• **SUPPLIED MATERIAL**:
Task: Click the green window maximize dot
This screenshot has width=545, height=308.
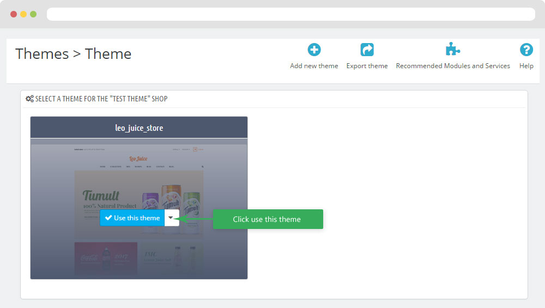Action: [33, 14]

* * *

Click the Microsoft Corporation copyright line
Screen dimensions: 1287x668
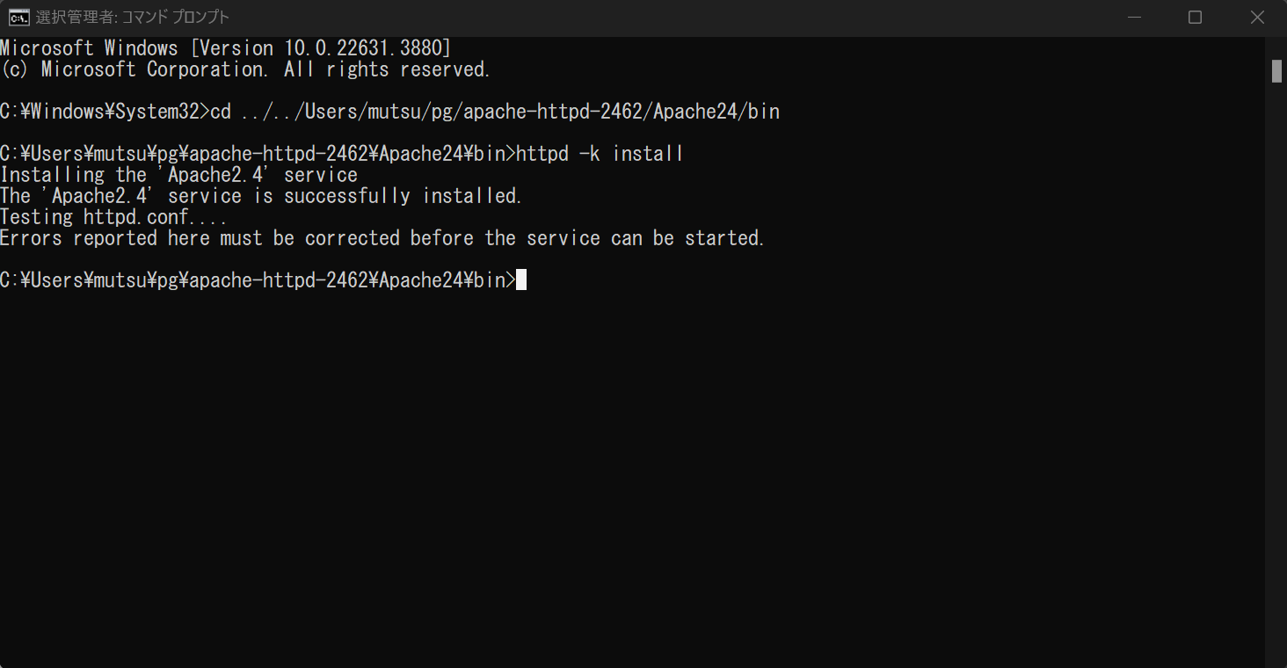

• **INSTRUCTIONS FOR THE TASK**: Where a line of the listing holds the string "Click", copy that line.

• **FINAL ANSWER**:
Task: Click the green window maximize dot
Click the Microsoft Corporation copyright line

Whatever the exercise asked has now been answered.